======== INFORMATION GIVEN

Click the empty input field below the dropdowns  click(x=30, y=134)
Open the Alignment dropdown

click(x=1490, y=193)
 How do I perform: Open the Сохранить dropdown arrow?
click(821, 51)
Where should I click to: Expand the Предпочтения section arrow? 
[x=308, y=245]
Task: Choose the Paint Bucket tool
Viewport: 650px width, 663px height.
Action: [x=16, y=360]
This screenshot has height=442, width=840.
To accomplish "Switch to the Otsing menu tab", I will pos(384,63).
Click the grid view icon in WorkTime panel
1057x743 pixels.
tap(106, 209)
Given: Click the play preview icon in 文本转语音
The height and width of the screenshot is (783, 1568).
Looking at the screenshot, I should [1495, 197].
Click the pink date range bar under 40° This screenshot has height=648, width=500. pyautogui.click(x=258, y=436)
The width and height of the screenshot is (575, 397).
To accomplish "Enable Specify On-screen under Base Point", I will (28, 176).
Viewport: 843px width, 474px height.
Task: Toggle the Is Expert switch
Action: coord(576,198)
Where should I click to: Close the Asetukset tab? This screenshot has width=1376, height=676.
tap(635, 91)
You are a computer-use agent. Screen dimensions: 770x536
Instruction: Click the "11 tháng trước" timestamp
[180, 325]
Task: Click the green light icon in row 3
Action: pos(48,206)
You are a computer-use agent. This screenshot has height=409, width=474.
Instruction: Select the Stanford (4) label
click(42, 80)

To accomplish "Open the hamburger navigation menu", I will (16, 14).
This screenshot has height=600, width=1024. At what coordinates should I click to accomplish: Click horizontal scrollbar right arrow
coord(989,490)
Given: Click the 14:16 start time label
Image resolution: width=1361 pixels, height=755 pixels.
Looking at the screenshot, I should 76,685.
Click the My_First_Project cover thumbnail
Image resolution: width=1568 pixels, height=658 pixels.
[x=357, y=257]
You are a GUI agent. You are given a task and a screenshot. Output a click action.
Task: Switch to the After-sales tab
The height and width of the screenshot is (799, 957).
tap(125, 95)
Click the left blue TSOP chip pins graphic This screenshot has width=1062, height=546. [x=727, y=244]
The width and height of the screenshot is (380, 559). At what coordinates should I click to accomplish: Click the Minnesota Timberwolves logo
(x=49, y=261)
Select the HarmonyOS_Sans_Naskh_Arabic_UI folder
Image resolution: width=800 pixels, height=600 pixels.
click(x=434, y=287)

================

### ASSIGNMENT
Each record above needs to be reproduced exactly as written.

### RESULT
Click the empty input field below the dropdowns  click(x=30, y=134)
Open the Alignment dropdown

click(x=1490, y=193)
 How do I perform: Open the Сохранить dropdown arrow?
click(821, 51)
Where should I click to: Expand the Предпочтения section arrow? 
[x=308, y=245]
Task: Choose the Paint Bucket tool
Viewport: 650px width, 663px height.
Action: [x=16, y=360]
This screenshot has height=442, width=840.
To accomplish "Switch to the Otsing menu tab", I will pos(384,63).
Click the grid view icon in WorkTime panel
1057x743 pixels.
tap(106, 209)
Given: Click the play preview icon in 文本转语音
The height and width of the screenshot is (783, 1568).
Looking at the screenshot, I should [1495, 197].
Click the pink date range bar under 40° This screenshot has height=648, width=500. pyautogui.click(x=258, y=436)
The width and height of the screenshot is (575, 397).
To accomplish "Enable Specify On-screen under Base Point", I will (28, 176).
Viewport: 843px width, 474px height.
Task: Toggle the Is Expert switch
Action: coord(576,198)
Where should I click to: Close the Asetukset tab? This screenshot has width=1376, height=676.
tap(635, 91)
You are a computer-use agent. Screen dimensions: 770x536
Instruction: Click the "11 tháng trước" timestamp
[180, 325]
Task: Click the green light icon in row 3
Action: pos(48,206)
You are a computer-use agent. This screenshot has height=409, width=474.
Instruction: Select the Stanford (4) label
click(42, 80)

To accomplish "Open the hamburger navigation menu", I will (16, 14).
This screenshot has height=600, width=1024. At what coordinates should I click to accomplish: Click horizontal scrollbar right arrow
coord(989,490)
Given: Click the 14:16 start time label
Image resolution: width=1361 pixels, height=755 pixels.
Looking at the screenshot, I should 76,685.
Click the My_First_Project cover thumbnail
Image resolution: width=1568 pixels, height=658 pixels.
[x=357, y=257]
You are a GUI agent. You are given a task and a screenshot. Output a click action.
Task: Switch to the After-sales tab
The height and width of the screenshot is (799, 957).
tap(125, 95)
Click the left blue TSOP chip pins graphic This screenshot has width=1062, height=546. [x=727, y=244]
The width and height of the screenshot is (380, 559). At what coordinates should I click to accomplish: Click the Minnesota Timberwolves logo
(x=49, y=261)
Select the HarmonyOS_Sans_Naskh_Arabic_UI folder
Image resolution: width=800 pixels, height=600 pixels.
click(x=434, y=287)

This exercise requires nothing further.